No it doesn't. The last year and a half is proof that masks played no significant role in reduction of infections. Bringing all kinds of studies doesn't prove anything since we effectively had the chance to witnesss the biggest study of all. Sure, it might stop some droplets. But a mask can never be as effective as a condom in stopping the virus. It s common sense. You can still infect or get infected. And that s the issue.


It's clear masks stop droplets. That's not in question. It's clear masks work for healthcare workers who are trained in their use.

But is wearing a filthy rag until the waiter brings the breadsticks an effective community mask policy?


yes


AIDS never spread broadly among heterosexuals who did not share needles or have partners who are bisexual or shared needles. Everyone is at risk for covid, like the flu.


The continent of Africa would tend to disagree with such an assertion.

Heck, in some countries, more than 15% of HIV infections are contracted at birth.

https://www.verywellhealth.com/hiv-statistics-5088304


Spoken like someone whose knowledge of the world ends at the US border. Hate to be the bearer of unpleasant news, but there are parts of the world where HIV was mostly a heterosexual disease. The nature of the main infected population depended upon how HIV was first introduced a country and what cultural behaviors helped or hindered its spread.

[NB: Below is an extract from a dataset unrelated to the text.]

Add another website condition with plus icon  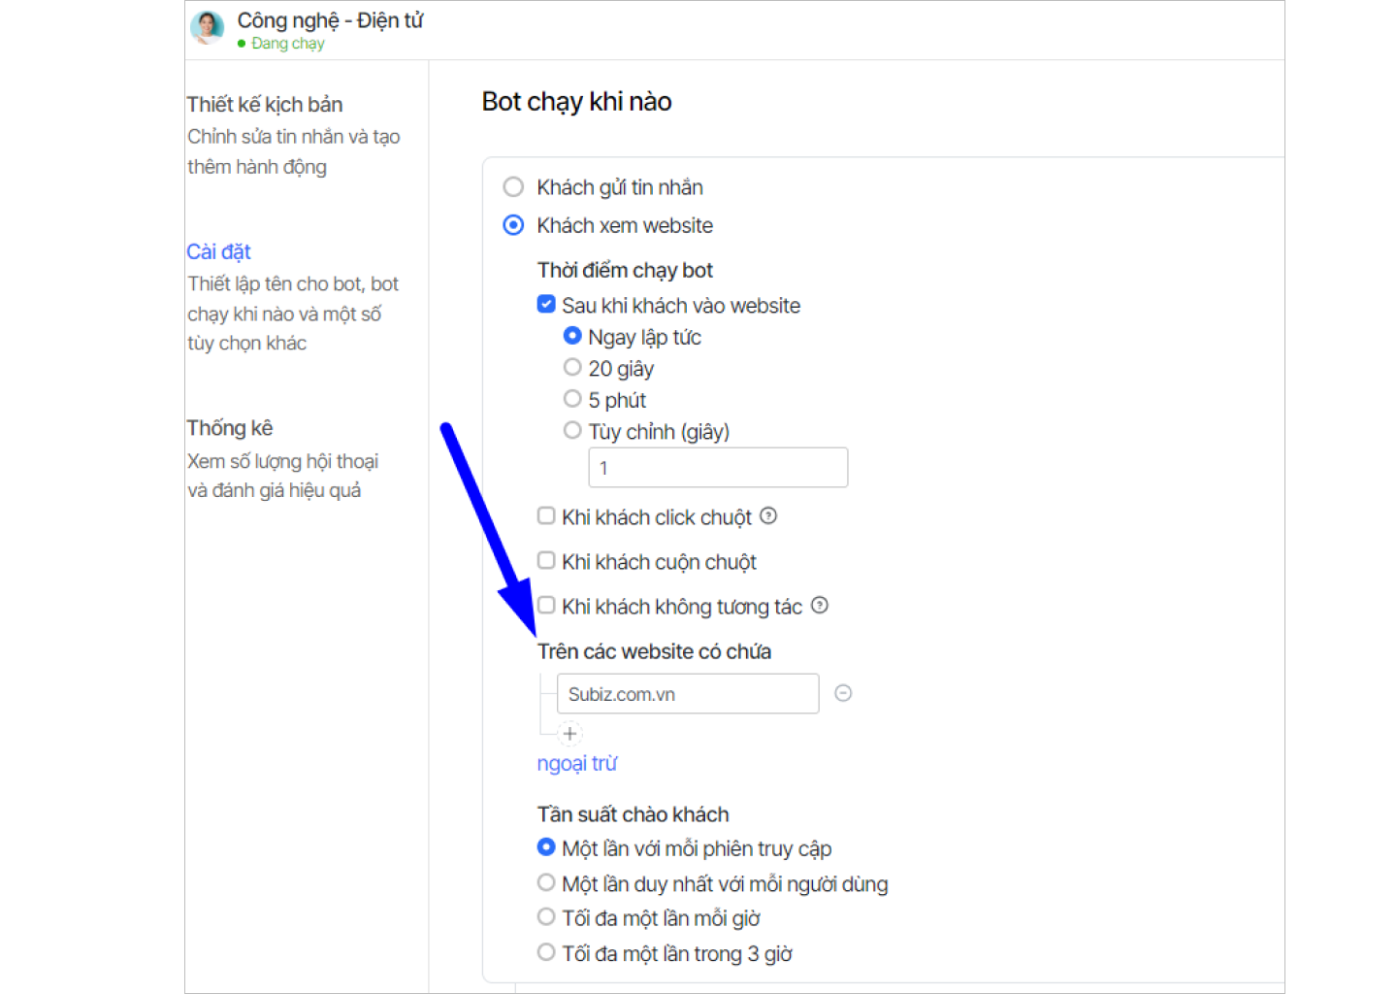tap(570, 734)
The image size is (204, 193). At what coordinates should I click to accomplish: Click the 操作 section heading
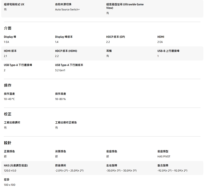[x=8, y=85]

Even in Eastern Europe currently most HIV transmissions happen with heterosexuals. I was surprised to learn that in the Western countries it is mostly spread by MSM (men having sex with men) and IDU (intravenous drug use).


This certainly was not the experience of other countries such as South Africa where the majority of transfer (roughly 80%) was via heterosexual transfer.



This is plain false. The majority of infections have been across heterosexuals, and also by blood transfusions.


Plenty of people got it from blood transfers, among other things.


"The coronavirus"?

News to me. There isn't a "the".


maybe because you didn't read the article? This is not about COVID-19 specifically.


> The server is hurting today

I get the tech hipster ethos that it's cool to just run one big ass server and supposedly avoid a lot of complexity cost. But it's the year two-thousand and twenty-one. The fact that the most well-known tech forum in the world either can't or won't set up autoscaling is an indictment of the entire tech industry. We're living in the binary age, but we still need humans to push the bits around by hand, like 1960's operators juggling wires on a switchboard.


Wow, no mention of long covid in the entire article. People are making a lot of assumptions about a disease with billions of people naive to it (the unvaccinated) and selective pressure from the vaccinated. I think we could all benefit from some humility.


> "“A big question mark there is long COVID,” says Yonatan Grad, an immunologist and infectious-disease researcher at Harvard. There are still no data to prove how well the vaccines prevent long COVID, but experts generally agree that a vaccinated immune system is better prepared to fight off the virus without doing collateral damage."


I did miss that. I still think humility and caution are warranted. The preliminary numbers for long covid in breakthrough infections were similar to the unvaccinated in the Israel report, for instance.